She is set to arrive at Charlotte's at about 2:30. I expect to be there at 3. Maybe a few minutes early to derail any pregame lunacy that will likely be the result of my brother’s situation looming and a pre-Charlotte visit to Bill’s son’s widow who was as on The Outs as I was last year. An encounter fraught with the potential for disaster for sure. And bloodshed. And arrest warrants. Happy fucking holidays. Your bail is set at 1 million dollars.

Scott and his younger daughter arrive in time to help Hil straighten her hair, and Pat to pick a suitable ensemble, and to calm my nerves, which are shredded and frayed like a much abused cat toy.

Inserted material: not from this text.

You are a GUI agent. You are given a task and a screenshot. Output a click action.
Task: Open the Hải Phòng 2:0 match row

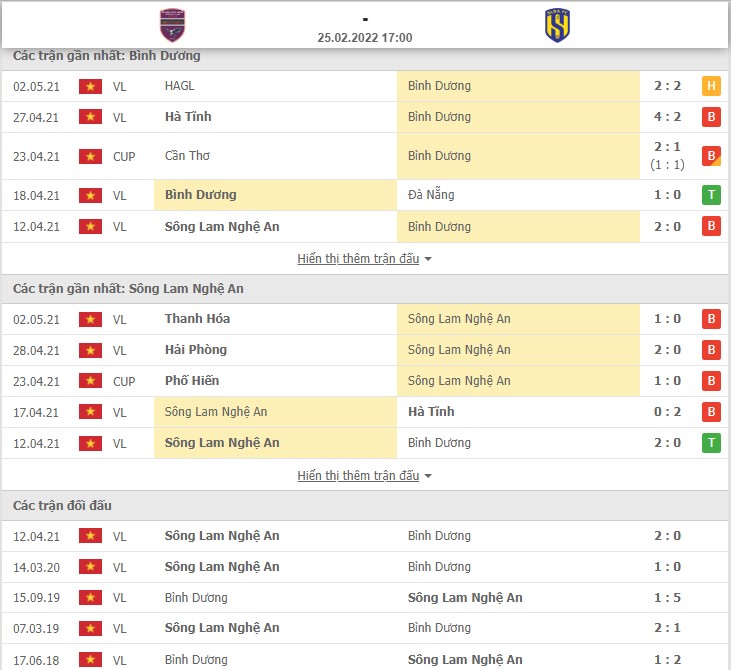(365, 350)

After carefully packing the cars, we head in the direction of Charlotte’s and Jack’s and I am coaching the children on the way, hoping that they only minimally insult Estelle and Bill with their unedited comments. I educate them on the beauty of gift receipts and explain the long term value of graciousness. Admit that I am not entirely sure what is going on with Grandmomstella’s hair and no, I don’t understand much of what Pop Pop Bill says, either. It is a lot to absorb in a 15 minute car ride.

We get there and Charlotte greets me at the door. Taking my tray of cookies and Maple Walnut spread from my hands, she leans in for a kiss and tells me, “They are already at it. Already rehashed the visit to you at the cottage two summers ago and are currently arguing about what to do about Joe.” Yay. Is it too late to turn around?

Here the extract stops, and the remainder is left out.